- [What to work on]:
Repeat every item below, swapping "Eyedropper" for "Color Sampler" and leaving everything else unchanged.

##############################

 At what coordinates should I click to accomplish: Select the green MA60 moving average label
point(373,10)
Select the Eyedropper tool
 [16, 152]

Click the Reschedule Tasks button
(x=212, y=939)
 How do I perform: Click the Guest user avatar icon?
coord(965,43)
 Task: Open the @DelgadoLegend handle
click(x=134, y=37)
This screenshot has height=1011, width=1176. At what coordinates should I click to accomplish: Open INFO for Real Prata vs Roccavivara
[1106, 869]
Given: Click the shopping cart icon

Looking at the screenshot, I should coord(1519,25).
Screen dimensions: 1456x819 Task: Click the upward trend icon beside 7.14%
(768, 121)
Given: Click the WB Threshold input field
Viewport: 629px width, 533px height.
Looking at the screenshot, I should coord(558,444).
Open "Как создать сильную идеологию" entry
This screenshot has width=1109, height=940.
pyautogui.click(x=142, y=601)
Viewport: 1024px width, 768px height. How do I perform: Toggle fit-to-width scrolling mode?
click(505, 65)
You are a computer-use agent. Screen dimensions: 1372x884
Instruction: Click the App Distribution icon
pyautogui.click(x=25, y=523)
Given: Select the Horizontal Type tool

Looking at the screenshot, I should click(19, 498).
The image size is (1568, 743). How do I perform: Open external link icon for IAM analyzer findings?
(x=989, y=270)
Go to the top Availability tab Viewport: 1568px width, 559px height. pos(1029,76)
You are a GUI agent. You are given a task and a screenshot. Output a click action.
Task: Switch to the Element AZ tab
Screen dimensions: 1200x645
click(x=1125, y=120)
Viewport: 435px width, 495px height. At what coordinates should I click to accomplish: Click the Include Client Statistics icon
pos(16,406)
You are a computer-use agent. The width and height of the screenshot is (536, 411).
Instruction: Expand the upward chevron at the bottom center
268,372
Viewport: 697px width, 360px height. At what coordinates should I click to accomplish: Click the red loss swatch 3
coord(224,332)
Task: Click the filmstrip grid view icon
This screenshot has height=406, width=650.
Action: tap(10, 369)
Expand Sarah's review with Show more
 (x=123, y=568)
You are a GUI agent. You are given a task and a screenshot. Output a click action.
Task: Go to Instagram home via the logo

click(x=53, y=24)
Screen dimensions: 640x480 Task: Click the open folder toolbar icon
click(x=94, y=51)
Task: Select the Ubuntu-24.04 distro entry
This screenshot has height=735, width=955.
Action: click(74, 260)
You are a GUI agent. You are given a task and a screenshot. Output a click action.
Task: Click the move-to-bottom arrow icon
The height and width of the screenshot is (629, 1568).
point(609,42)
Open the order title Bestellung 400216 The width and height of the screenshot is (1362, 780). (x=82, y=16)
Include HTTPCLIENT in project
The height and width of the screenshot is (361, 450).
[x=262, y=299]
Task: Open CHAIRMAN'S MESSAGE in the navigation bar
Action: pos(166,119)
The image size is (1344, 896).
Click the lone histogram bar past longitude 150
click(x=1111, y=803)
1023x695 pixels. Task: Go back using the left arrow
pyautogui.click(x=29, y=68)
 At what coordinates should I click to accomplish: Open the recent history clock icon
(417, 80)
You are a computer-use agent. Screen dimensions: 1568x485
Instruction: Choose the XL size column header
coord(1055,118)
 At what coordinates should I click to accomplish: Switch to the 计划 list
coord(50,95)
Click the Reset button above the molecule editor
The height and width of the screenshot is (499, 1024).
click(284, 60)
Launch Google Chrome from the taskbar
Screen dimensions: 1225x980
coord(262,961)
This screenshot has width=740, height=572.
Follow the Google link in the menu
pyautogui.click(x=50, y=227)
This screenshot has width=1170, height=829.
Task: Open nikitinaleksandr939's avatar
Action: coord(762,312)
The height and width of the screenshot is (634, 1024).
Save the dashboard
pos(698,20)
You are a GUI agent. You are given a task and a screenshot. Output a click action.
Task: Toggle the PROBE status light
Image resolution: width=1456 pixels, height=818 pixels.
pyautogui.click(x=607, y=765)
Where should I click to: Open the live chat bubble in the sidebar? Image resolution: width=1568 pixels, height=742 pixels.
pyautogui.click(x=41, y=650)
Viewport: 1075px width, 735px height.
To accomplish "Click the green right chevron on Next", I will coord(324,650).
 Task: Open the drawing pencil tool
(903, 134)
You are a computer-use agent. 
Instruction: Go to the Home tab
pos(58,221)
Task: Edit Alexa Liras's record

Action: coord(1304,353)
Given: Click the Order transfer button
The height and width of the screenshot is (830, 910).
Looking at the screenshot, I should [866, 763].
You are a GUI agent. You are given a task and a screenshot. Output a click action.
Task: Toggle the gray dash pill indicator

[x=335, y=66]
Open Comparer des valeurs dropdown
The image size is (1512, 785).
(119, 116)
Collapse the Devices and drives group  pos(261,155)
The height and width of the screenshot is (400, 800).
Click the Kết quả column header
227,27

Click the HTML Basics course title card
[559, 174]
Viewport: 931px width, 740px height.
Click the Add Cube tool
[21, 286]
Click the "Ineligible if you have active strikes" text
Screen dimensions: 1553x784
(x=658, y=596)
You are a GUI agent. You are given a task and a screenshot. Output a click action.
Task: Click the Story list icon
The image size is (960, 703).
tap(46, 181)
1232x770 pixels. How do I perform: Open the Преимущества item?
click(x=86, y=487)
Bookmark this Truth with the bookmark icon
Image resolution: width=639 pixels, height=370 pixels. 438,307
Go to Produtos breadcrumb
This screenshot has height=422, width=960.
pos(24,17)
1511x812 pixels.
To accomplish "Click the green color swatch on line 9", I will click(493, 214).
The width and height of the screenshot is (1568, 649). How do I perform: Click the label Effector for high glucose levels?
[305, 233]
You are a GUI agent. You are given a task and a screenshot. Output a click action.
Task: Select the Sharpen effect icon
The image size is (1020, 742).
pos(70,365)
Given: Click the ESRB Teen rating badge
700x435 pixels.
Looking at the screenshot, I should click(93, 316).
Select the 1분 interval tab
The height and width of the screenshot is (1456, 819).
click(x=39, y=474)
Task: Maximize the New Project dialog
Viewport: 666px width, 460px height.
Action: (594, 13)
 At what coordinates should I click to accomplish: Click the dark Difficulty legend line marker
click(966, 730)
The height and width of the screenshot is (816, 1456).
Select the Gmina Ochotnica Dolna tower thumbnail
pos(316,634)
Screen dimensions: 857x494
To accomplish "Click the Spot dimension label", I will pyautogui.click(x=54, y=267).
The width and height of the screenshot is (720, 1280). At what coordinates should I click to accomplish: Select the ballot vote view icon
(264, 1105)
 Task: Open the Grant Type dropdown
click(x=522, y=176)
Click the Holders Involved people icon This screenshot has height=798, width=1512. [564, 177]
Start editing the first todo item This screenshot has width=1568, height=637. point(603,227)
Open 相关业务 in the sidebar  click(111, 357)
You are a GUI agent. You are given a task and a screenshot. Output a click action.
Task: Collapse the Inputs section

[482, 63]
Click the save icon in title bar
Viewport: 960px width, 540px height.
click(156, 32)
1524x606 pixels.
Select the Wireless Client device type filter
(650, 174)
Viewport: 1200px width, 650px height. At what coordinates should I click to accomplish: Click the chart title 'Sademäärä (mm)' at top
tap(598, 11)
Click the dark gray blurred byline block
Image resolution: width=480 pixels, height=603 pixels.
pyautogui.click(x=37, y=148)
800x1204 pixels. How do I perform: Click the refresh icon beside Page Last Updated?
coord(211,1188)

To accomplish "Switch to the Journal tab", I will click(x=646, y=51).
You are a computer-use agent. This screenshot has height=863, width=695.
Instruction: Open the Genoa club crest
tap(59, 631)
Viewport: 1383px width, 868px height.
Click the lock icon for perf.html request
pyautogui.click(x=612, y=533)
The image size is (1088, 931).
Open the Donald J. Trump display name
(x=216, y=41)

##############################

- [Written answer]:
 At what coordinates should I click to accomplish: Select the green MA60 moving average label
point(373,10)
Select the Color Sampler tool
 [16, 152]

Click the Reschedule Tasks button
(x=212, y=939)
 How do I perform: Click the Guest user avatar icon?
coord(965,43)
 Task: Open the @DelgadoLegend handle
click(x=134, y=37)
This screenshot has height=1011, width=1176. At what coordinates should I click to accomplish: Open INFO for Real Prata vs Roccavivara
[1106, 869]
Given: Click the shopping cart icon

Looking at the screenshot, I should coord(1519,25).
Screen dimensions: 1456x819 Task: Click the upward trend icon beside 7.14%
(768, 121)
Given: Click the WB Threshold input field
Viewport: 629px width, 533px height.
Looking at the screenshot, I should coord(558,444).
Open "Как создать сильную идеологию" entry
This screenshot has width=1109, height=940.
pyautogui.click(x=142, y=601)
Viewport: 1024px width, 768px height. How do I perform: Toggle fit-to-width scrolling mode?
click(505, 65)
You are a computer-use agent. Screen dimensions: 1372x884
Instruction: Click the App Distribution icon
pyautogui.click(x=25, y=523)
Given: Select the Horizontal Type tool

Looking at the screenshot, I should click(19, 498).
The image size is (1568, 743). How do I perform: Open external link icon for IAM analyzer findings?
(x=989, y=270)
Go to the top Availability tab Viewport: 1568px width, 559px height. pos(1029,76)
You are a GUI agent. You are given a task and a screenshot. Output a click action.
Task: Switch to the Element AZ tab
Screen dimensions: 1200x645
click(x=1125, y=120)
Viewport: 435px width, 495px height. At what coordinates should I click to accomplish: Click the Include Client Statistics icon
pos(16,406)
You are a computer-use agent. The width and height of the screenshot is (536, 411).
Instruction: Expand the upward chevron at the bottom center
268,372
Viewport: 697px width, 360px height. At what coordinates should I click to accomplish: Click the red loss swatch 3
coord(224,332)
Task: Click the filmstrip grid view icon
This screenshot has height=406, width=650.
Action: tap(10, 369)
Expand Sarah's review with Show more
 (x=123, y=568)
You are a GUI agent. You are given a task and a screenshot. Output a click action.
Task: Go to Instagram home via the logo

click(x=53, y=24)
Screen dimensions: 640x480 Task: Click the open folder toolbar icon
click(x=94, y=51)
Task: Select the Ubuntu-24.04 distro entry
This screenshot has height=735, width=955.
Action: click(74, 260)
You are a GUI agent. You are given a task and a screenshot. Output a click action.
Task: Click the move-to-bottom arrow icon
The height and width of the screenshot is (629, 1568).
point(609,42)
Open the order title Bestellung 400216 The width and height of the screenshot is (1362, 780). (x=82, y=16)
Include HTTPCLIENT in project
The height and width of the screenshot is (361, 450).
[x=262, y=299]
Task: Open CHAIRMAN'S MESSAGE in the navigation bar
Action: pos(166,119)
The image size is (1344, 896).
Click the lone histogram bar past longitude 150
click(x=1111, y=803)
1023x695 pixels. Task: Go back using the left arrow
pyautogui.click(x=29, y=68)
 At what coordinates should I click to accomplish: Open the recent history clock icon
(417, 80)
You are a computer-use agent. Screen dimensions: 1568x485
Instruction: Choose the XL size column header
coord(1055,118)
 At what coordinates should I click to accomplish: Switch to the 计划 list
coord(50,95)
Click the Reset button above the molecule editor
The height and width of the screenshot is (499, 1024).
click(284, 60)
Launch Google Chrome from the taskbar
Screen dimensions: 1225x980
coord(262,961)
This screenshot has width=740, height=572.
Follow the Google link in the menu
pyautogui.click(x=50, y=227)
This screenshot has width=1170, height=829.
Task: Open nikitinaleksandr939's avatar
Action: coord(762,312)
The height and width of the screenshot is (634, 1024).
Save the dashboard
pos(698,20)
You are a GUI agent. You are given a task and a screenshot. Output a click action.
Task: Toggle the PROBE status light
Image resolution: width=1456 pixels, height=818 pixels.
pyautogui.click(x=607, y=765)
Where should I click to: Open the live chat bubble in the sidebar? Image resolution: width=1568 pixels, height=742 pixels.
pyautogui.click(x=41, y=650)
Viewport: 1075px width, 735px height.
To accomplish "Click the green right chevron on Next", I will coord(324,650).
 Task: Open the drawing pencil tool
(903, 134)
You are a computer-use agent. 
Instruction: Go to the Home tab
pos(58,221)
Task: Edit Alexa Liras's record

Action: coord(1304,353)
Given: Click the Order transfer button
The height and width of the screenshot is (830, 910).
Looking at the screenshot, I should [866, 763].
You are a GUI agent. You are given a task and a screenshot. Output a click action.
Task: Toggle the gray dash pill indicator

[x=335, y=66]
Open Comparer des valeurs dropdown
The image size is (1512, 785).
(119, 116)
Collapse the Devices and drives group  pos(261,155)
The height and width of the screenshot is (400, 800).
Click the Kết quả column header
227,27

Click the HTML Basics course title card
[559, 174]
Viewport: 931px width, 740px height.
Click the Add Cube tool
[21, 286]
Click the "Ineligible if you have active strikes" text
Screen dimensions: 1553x784
(x=658, y=596)
You are a GUI agent. You are given a task and a screenshot. Output a click action.
Task: Click the Story list icon
The image size is (960, 703).
tap(46, 181)
1232x770 pixels. How do I perform: Open the Преимущества item?
click(x=86, y=487)
Bookmark this Truth with the bookmark icon
Image resolution: width=639 pixels, height=370 pixels. 438,307
Go to Produtos breadcrumb
This screenshot has height=422, width=960.
pos(24,17)
1511x812 pixels.
To accomplish "Click the green color swatch on line 9", I will click(493, 214).
The width and height of the screenshot is (1568, 649). How do I perform: Click the label Effector for high glucose levels?
[305, 233]
You are a GUI agent. You are given a task and a screenshot. Output a click action.
Task: Select the Sharpen effect icon
The image size is (1020, 742).
pos(70,365)
Given: Click the ESRB Teen rating badge
700x435 pixels.
Looking at the screenshot, I should click(93, 316).
Select the 1분 interval tab
The height and width of the screenshot is (1456, 819).
click(x=39, y=474)
Task: Maximize the New Project dialog
Viewport: 666px width, 460px height.
Action: (594, 13)
 At what coordinates should I click to accomplish: Click the dark Difficulty legend line marker
click(966, 730)
The height and width of the screenshot is (816, 1456).
Select the Gmina Ochotnica Dolna tower thumbnail
pos(316,634)
Screen dimensions: 857x494
To accomplish "Click the Spot dimension label", I will pyautogui.click(x=54, y=267).
The width and height of the screenshot is (720, 1280). At what coordinates should I click to accomplish: Select the ballot vote view icon
(264, 1105)
 Task: Open the Grant Type dropdown
click(x=522, y=176)
Click the Holders Involved people icon This screenshot has height=798, width=1512. [564, 177]
Start editing the first todo item This screenshot has width=1568, height=637. point(603,227)
Open 相关业务 in the sidebar  click(111, 357)
You are a GUI agent. You are given a task and a screenshot. Output a click action.
Task: Collapse the Inputs section

[482, 63]
Click the save icon in title bar
Viewport: 960px width, 540px height.
click(156, 32)
1524x606 pixels.
Select the Wireless Client device type filter
(650, 174)
Viewport: 1200px width, 650px height. At what coordinates should I click to accomplish: Click the chart title 'Sademäärä (mm)' at top
tap(598, 11)
Click the dark gray blurred byline block
Image resolution: width=480 pixels, height=603 pixels.
pyautogui.click(x=37, y=148)
800x1204 pixels. How do I perform: Click the refresh icon beside Page Last Updated?
coord(211,1188)

To accomplish "Switch to the Journal tab", I will click(x=646, y=51).
You are a computer-use agent. This screenshot has height=863, width=695.
Instruction: Open the Genoa club crest
tap(59, 631)
Viewport: 1383px width, 868px height.
Click the lock icon for perf.html request
pyautogui.click(x=612, y=533)
The image size is (1088, 931).
Open the Donald J. Trump display name
(x=216, y=41)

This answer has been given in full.